Language of Flowers and Oscar Wilde
Oscar Wilde, a controversial character, artist, and trendsetter during the Victorian era, presents himself as a fascinating example of the uses, readings, and implementation of floral symbology during this time. He is most commonly known for wearing a green carnation in his lapel, which, interestingly enough, gave that flower meaning and significance as it is often still an important symbol for LGBT issues.
Additionally, the public's complicated relationship with Wilde was manifested in interesting ways, often using sunflowers. In many illustrations he is depicted as either surrounded by these flowers , or even anthropomorphized one. One reason for this is that Wilde took on the sunflower as a symbol for aesthetic goals and his call for beauty in art. But this is slightly complicated, both by the unflattering nature of the drawings, and the meanings given to sunflowers by his contemporary writers.
While a lot of writers tend to give the sunflower positive meanings because of its devotion to the sun, the most well-known writers of Wilde's era ascribed them with negative meanings. It may be coincidence, but the meanings fit perfectly with the public's ideas of Wilde's attitude. Latour gave the suflower the meaning of “'false riches,' because it is a false form of gold” and for Wirt, it means “pride or haughtiness” (Seaton 120).
Roses are still red...
A series of broad social changes led to the decline in popularity of flower dictionaries. First of all, as the book was intended mainly for women with arguably limited aspirations and social mobility, the rising trend of feminism made most of this demographic a thing of the past. There was also a shift in scientific ideas about nature. Linnaeus' theories became outdated and hobbyists grew less interested in botany. “In general culture the differences between life forms become more important than the similarities” (Seaton 150). This is, of course, not to say that flowers no longer hold meaning for us today. The rose is perhaps the flower that has done the best job of retaining its original connection to themes of love and passion. Even if we would like to divorce such meanings from these flowers, the symbolism is being constantly remediated in our popular culture across mediums.

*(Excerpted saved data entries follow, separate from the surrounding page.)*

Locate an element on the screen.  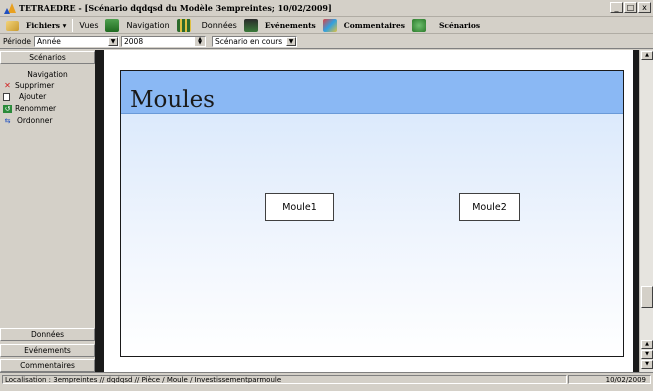
sidebar-item-ajouter: Ajouter is located at coordinates (24, 96).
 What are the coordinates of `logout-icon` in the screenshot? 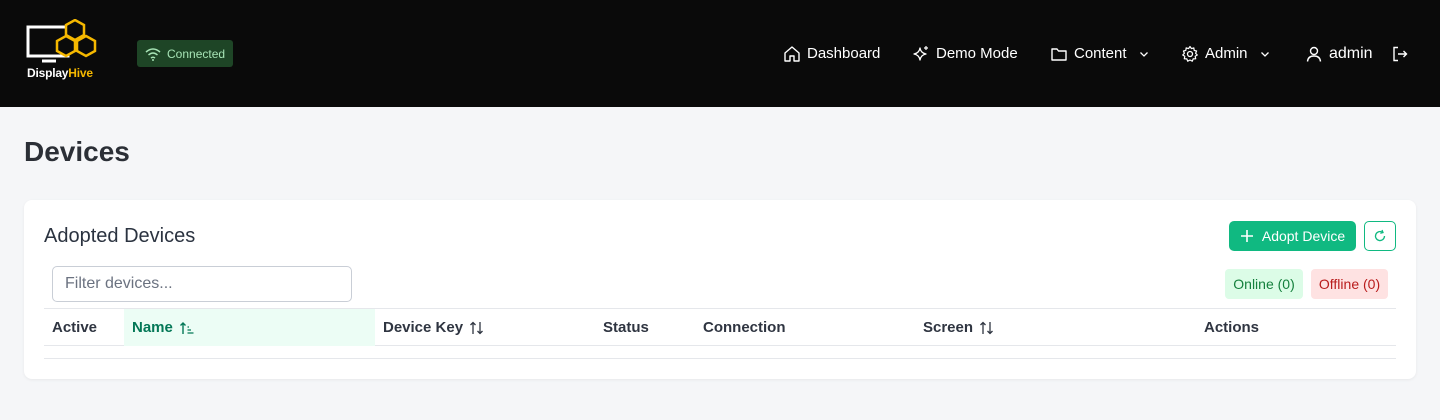 It's located at (1400, 54).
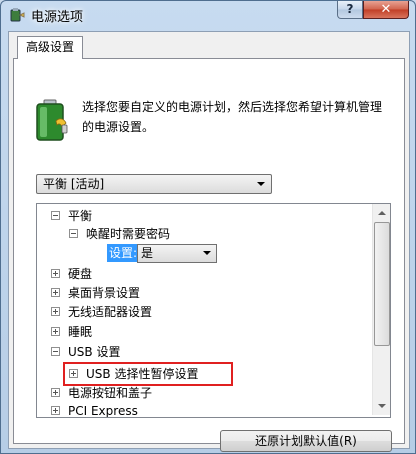 The image size is (416, 454). What do you see at coordinates (124, 253) in the screenshot?
I see `setting-label: 设置:` at bounding box center [124, 253].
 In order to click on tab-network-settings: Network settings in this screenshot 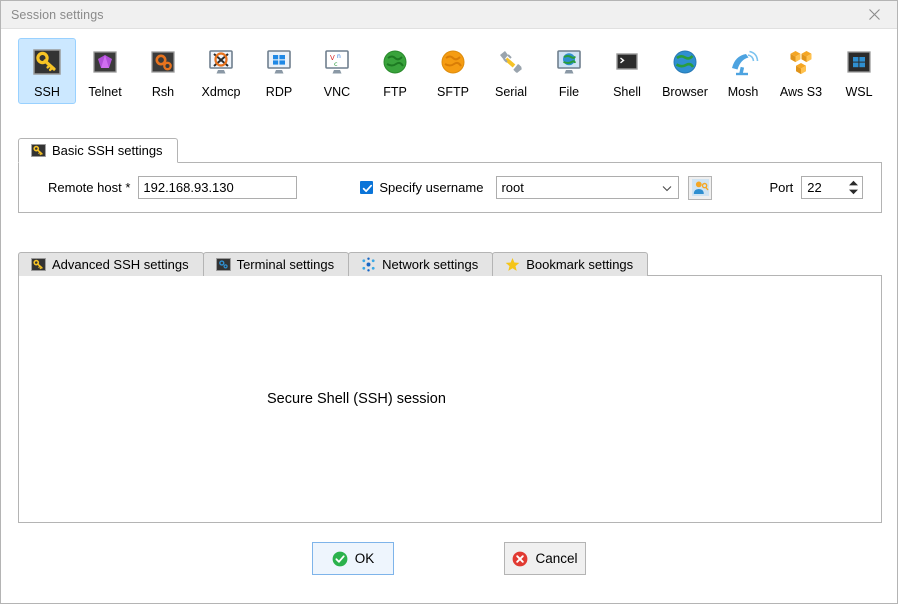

Seaton, Beverly. The Language of Flowers: A History. Charlottesville : University Press of Virginia, 1995.
Scourse, Nicolette. The Victorians and their flowers. London : Croom Helm ; Portland, Or. : Timber Press, c1983.
Eastman, Jacqueline F. "The Language of Flowers: A New Source for 'Lotus Eaters'" James Joyce Quarterly, Vol. 26, No. 3 (Spring, 1989), pp. 379-396.
Pickles, Sheila. The Complete Language of Flowers : A Treasury of Verse and Prose. London : Pavilion, 1998.